The media has a powerful influence over our society, and it can certainly effect a woman’s morale, decisions, and perceptions of motherhood and pregnancy options. We encourage you to speak out against the stigma against pregnancy and to promote life affirming support and resources. Offer your stories. Share resources. Empower women to make an informed choice for parenting or adoption. Here’s what you can do:

  • Get on social media. On Facebook and Twitter, post pregnancy help information, such as the phone number and services of a local pregnancy resource center. Post life affirming messages, articles, and images. Like and follow groups that offer support, assistance, and encouragement for moms. If you are more tech savvy, create a YouTube channel to offer viewers a peek into the mom life or to promote education about pregnancy, parenting, and available resources.
  • Join social media campaigns. Remember the campaign #WhatWomenNeed?
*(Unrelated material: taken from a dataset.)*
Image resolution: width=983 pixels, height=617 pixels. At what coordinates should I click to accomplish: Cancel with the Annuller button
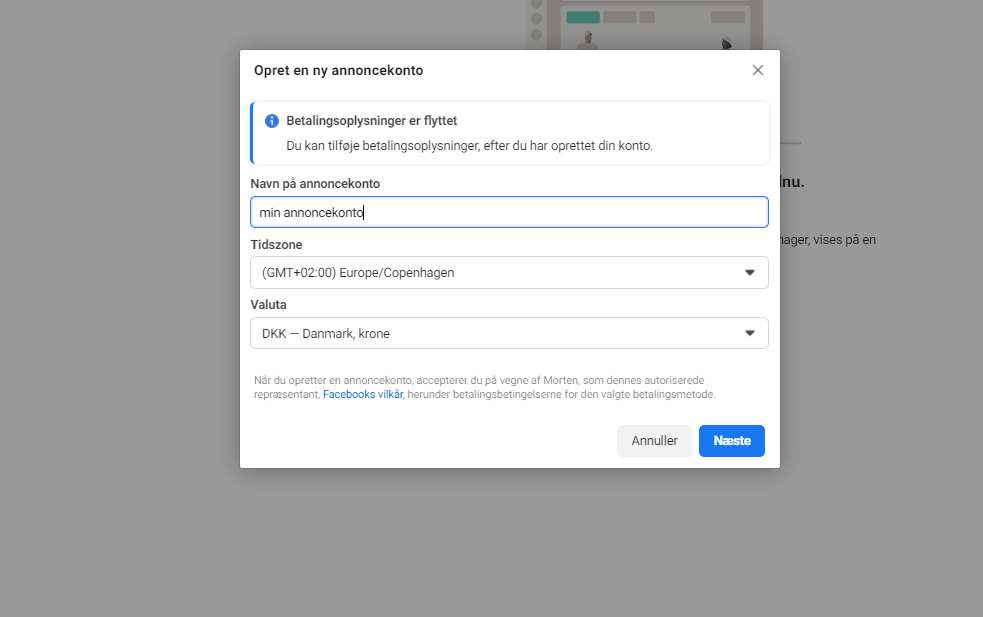click(654, 441)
Cecile Richards and her pro-abortion cronies tried to promote abortion, and pro-lifers responded with pregnancy support, resources, and true compassion. Stay alert for social media campaigns like this, and join in the action!
  • Write a blog. If you are a mom, put your fingers to the keyboard! Share your stories, tips, and encouragement. You can also fight against stigma by writing blog posts that counter other blogs to point out misconceptions and assumptions.
  • Get active in a pro-life groupIf you are a college student, join your pro-life group, and encourage them to take part in the Pregnant on Campus Initiative. With more people committed to the same goals, you can make great changes happen!